### Source excerpt
Recently I attended a 14-day summer camp in Jiaxing, a local province in China, to discover the depths of my Chinese heritage and its culture. During this brief time, I also had the opportunity to meet fellow Born Chinese kids coming from Spain, Germany, Italy, Canada, the U.S., and France in this small but cozy town. The language barriers we expectedly encountered were really quite a scene, as conversations were never solely in one tongue, but usually three, with the staff and students sometimes resorting to body gestures as desperate attempts to reach the same page.
Surprisingly, these different languages and cultures we had all grown up immersed in became the stepping stones for our dorm discussions, the twenty-six of us curious about the way others lived and the stories they had. At the same time, we all shared a Chinese descent, and this served as the platform for which we built friendship. I gained many valuable memories from this experience, and new friends both around the globe and locally in China, which I now cherish and hold dear to my heart.
Of course, it had not been easy diving into socialising the minute I arrived. I had just come from an internship, having made many friends that I missed greatly and knew whom I would not be seeing again soon. So for the first week or so, I kept to myself, listening to my music and hardly talking to anyone else. By the end of the camp, the realisation came to me that this isolation had been a mistake. Only if you truly open up and allow yourself to see the good in other people, does spending time with them become more bearable, and in this case even enjoyable.
As the two weeks drew to a close, I found myself finally playing cards with all the girls in our dorm room every night, sharing snacks with each other and casually talking about our cultures, hopes and dreams. Many tears were being shed as we said our goodbyes on the last day and hugged. As Winston Churchill once said, “Attitude is a little thing that makes a big difference.”
In the midst of the sweltering heat, my fellow camp members made good company as we unearthed the depths of Chinese culture through various hands-on activities and field trips. Among the many sights we saw, a few highlights were the Xitang old town, Nan River, Haining Lantern Museum and its handcraft puppet show, as well as a recycled metal robots park.
At these tourist locations, we spotted square dancing, smelled the sweet aromas of local street food, and lingered, too long for our guide’s taste, in souvenir shops. We also got to see the process and history of leather and silk making, and finally Chinese works of art like calligraphy, painting and brightly lit lantern pieces. I could go on – but really the views are best seen through pictures.
We also engaged in making our own pottery, paintings, traditional weaved crafts, glutinous rice dumplings, cutting paper, conducting a traditional tea ceremony and much more. I sculpted a mug and teamed up with my little sister and our roommate to make the Great Wall and a pot. These activities were quite thrilling, and when putting our mind to it we found that we could create beautiful pieces with our creativity.

### Goal A
Report each line of the listing that includes the word "icon".
The essay has no connection to the listing that comes after it.

[Rows showing where targets appear]
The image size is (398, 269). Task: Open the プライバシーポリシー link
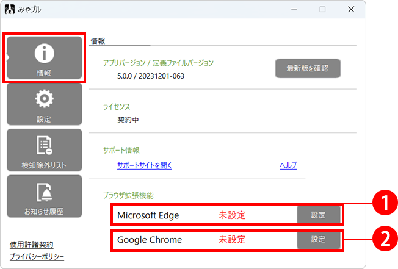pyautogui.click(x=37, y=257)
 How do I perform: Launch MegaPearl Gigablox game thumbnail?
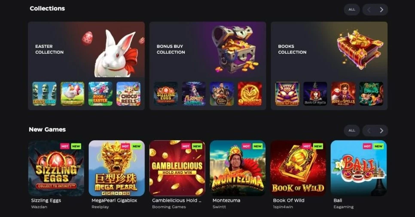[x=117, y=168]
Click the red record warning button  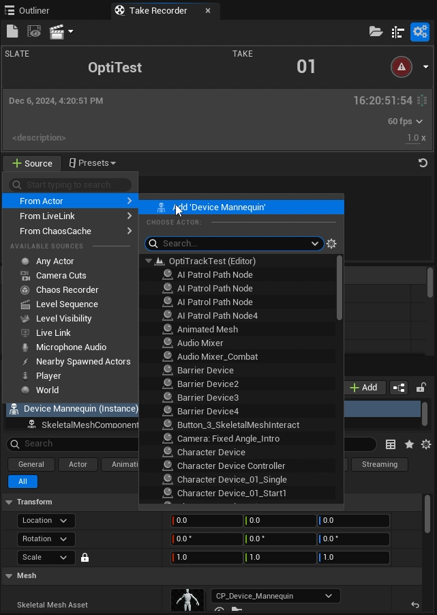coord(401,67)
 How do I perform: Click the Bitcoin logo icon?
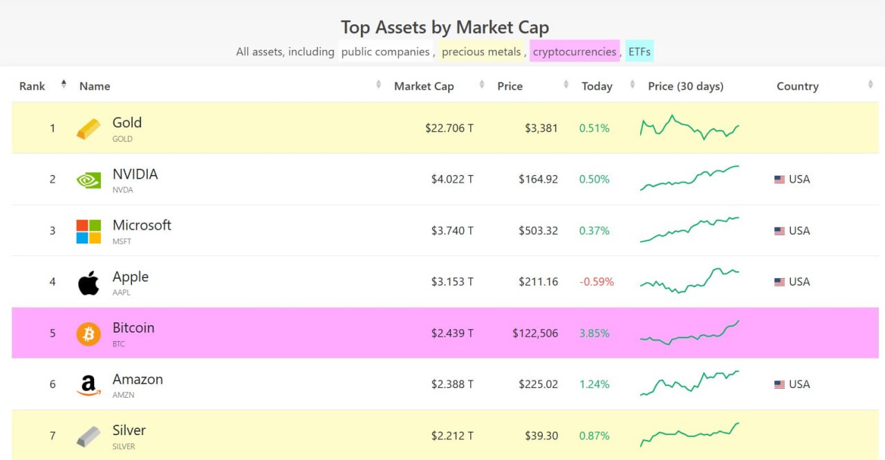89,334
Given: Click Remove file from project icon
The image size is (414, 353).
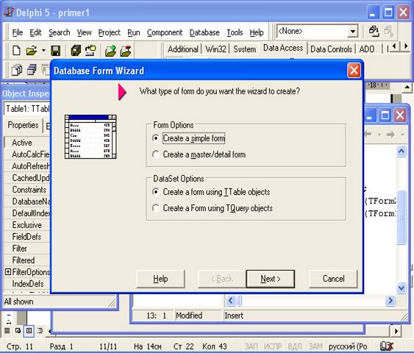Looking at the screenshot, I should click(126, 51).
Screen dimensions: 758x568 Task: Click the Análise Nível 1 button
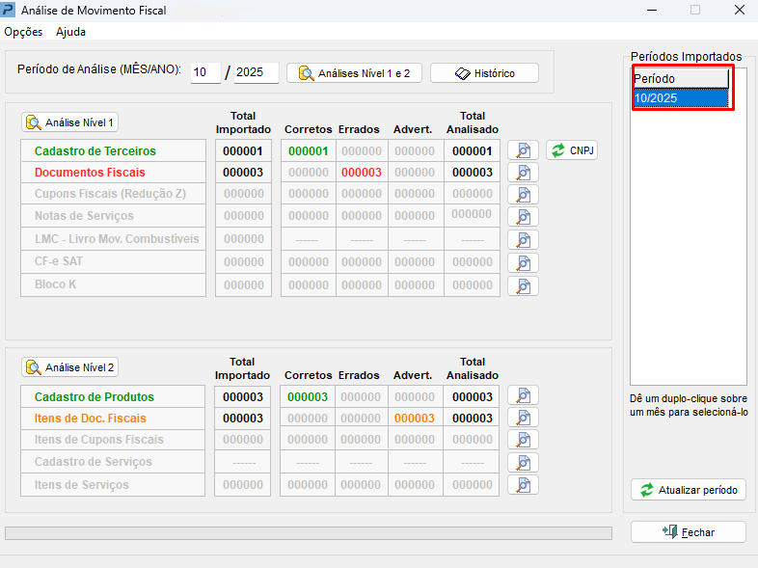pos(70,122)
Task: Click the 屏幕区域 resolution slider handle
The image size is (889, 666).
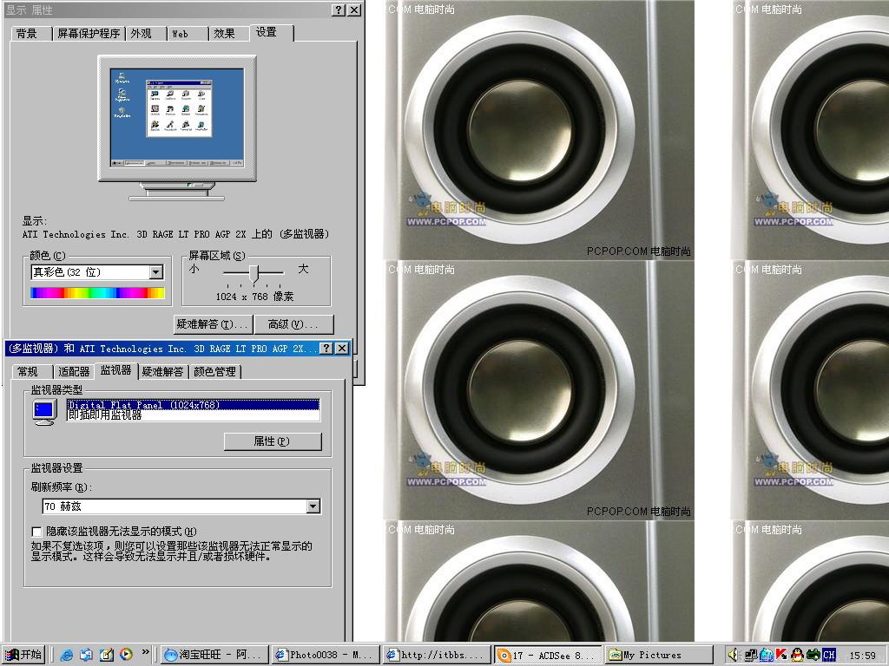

### Goal B
According to the essay about the summer camp in Jiaxing, what did the writer sculpt?

### Complete response A
 How do I perform: Click the Bitcoin logo icon?
Given: Click Remove file from project icon

### Complete response B
A mug.